I have already discussed Kennedy v. Bremerton School District. Footnote 89 There the court emphasized that it reads the Establishment Clause in the light of “historical practices and understandings,”Footnote 90 but it paid that criterion no more than lip service. The purported focus on history generated no more than the very general principles that (1) religious speech and exercise are highly protected and (2) government coercion is invalid.Footnote 91 How indeed could history dictate anything more specific, when public high schools were nonexistent at the time of the First Amendment and high school football coaches are a twentieth-century development? And in any event, the court had to analyze the facts and the comparative interests to determine whether Kennedy was praying in his capacity as an individual or as a public-school employee,Footnote 92 and whether his acts were coercive.Footnote 93
Conclusion
Doug Laycock’s work on religious freedom is monumental for its incisiveness, comprehensiveness, consistency over time, and integration of careful scholarship and powerful advocacy.
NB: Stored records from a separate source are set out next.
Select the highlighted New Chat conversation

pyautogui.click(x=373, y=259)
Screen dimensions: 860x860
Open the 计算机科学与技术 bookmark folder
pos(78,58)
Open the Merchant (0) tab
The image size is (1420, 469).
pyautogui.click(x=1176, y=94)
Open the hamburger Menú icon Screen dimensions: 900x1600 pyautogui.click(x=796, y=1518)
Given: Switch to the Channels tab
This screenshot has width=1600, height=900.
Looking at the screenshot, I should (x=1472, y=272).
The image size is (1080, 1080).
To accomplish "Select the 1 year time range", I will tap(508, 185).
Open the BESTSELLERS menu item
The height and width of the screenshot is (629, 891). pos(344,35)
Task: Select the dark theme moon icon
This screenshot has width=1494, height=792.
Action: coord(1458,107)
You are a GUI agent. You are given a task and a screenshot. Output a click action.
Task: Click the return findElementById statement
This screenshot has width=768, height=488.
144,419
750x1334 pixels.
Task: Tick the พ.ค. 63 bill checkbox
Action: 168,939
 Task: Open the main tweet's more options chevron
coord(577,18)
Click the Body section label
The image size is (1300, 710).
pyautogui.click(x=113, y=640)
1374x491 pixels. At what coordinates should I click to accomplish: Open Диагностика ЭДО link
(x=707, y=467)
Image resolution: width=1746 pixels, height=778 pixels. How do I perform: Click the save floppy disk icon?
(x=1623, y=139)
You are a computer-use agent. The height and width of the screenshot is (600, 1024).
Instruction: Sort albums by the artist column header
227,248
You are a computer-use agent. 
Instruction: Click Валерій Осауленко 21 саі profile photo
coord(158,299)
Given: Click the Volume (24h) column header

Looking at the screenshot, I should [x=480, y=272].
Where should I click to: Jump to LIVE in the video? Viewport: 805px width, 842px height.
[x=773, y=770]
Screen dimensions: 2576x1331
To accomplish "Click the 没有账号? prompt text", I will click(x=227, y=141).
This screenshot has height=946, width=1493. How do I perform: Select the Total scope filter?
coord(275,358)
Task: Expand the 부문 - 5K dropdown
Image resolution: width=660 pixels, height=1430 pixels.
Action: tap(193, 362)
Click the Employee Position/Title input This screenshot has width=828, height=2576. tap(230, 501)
These qualities all show in how Laycock’s work speaks to today’s challenge of polarization, which threatens the health of religious freedom. The principles he has articulated for four decades provide essential resources for protecting religious freedom and reducing polarization over it.
Acknowledgments and Citation Guide
Many thanks to Christopher Lund, Richard Hasen, Steven Collis and the Bech-Loughlin First Amendment Center, and the Journal of Law and Religion for the chance to participate in celebrating the work of my mentor, colleague, and co-author Douglas Laycock. I have no competing interests to declare. Citations in this article follow the Bluebook, 22nd edition.